Aim of the exercise =>
Return all lines of the listing below that carry the word "agent".

═══

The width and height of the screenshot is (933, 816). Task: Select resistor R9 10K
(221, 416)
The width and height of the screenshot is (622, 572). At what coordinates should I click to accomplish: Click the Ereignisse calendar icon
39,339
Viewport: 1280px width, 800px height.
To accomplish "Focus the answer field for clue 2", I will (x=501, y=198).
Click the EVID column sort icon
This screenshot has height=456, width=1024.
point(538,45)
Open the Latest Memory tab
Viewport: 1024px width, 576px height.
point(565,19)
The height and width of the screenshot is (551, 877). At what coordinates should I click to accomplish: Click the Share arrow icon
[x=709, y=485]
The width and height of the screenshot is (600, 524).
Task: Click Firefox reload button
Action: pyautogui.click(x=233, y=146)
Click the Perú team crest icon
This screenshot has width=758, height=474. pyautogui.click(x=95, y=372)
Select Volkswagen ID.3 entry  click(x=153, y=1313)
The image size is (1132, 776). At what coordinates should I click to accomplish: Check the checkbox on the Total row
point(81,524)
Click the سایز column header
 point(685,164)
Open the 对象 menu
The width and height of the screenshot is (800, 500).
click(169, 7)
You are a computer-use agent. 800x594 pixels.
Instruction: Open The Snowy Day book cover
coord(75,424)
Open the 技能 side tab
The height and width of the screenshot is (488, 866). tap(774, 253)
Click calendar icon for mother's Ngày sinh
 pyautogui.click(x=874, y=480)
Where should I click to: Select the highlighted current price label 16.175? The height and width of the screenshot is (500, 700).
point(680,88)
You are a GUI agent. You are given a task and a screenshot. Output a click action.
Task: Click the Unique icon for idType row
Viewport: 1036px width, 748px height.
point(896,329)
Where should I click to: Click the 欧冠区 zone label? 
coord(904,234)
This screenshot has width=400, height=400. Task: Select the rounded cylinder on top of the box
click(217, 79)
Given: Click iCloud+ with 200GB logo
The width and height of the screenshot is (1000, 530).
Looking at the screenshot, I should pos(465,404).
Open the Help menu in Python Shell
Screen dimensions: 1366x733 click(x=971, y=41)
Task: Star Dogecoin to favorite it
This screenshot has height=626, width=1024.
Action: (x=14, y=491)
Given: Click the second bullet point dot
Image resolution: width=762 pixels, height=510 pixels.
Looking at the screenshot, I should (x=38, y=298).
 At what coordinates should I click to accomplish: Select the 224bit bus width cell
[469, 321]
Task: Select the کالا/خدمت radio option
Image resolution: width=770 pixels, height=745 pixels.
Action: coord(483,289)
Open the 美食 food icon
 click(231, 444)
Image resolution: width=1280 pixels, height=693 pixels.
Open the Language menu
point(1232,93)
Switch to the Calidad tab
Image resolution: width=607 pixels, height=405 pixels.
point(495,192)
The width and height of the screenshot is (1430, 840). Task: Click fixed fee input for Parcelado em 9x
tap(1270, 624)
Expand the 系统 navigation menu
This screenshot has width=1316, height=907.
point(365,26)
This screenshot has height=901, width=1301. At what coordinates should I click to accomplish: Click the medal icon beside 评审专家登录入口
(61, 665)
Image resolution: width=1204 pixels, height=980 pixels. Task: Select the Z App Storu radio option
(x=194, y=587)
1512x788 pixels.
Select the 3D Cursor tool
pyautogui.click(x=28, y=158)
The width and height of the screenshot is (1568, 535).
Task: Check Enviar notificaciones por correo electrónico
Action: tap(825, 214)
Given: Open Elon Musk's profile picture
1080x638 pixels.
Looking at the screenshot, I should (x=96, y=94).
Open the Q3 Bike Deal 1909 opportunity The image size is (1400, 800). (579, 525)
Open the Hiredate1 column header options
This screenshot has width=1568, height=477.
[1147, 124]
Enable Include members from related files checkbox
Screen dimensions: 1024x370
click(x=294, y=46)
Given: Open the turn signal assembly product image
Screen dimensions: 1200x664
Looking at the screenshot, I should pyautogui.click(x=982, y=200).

═══

Problem solution =>
You are a computer-use agent. 800x594 pixels.
You are a GUI agent. You are given a task and a screenshot. Output a click action.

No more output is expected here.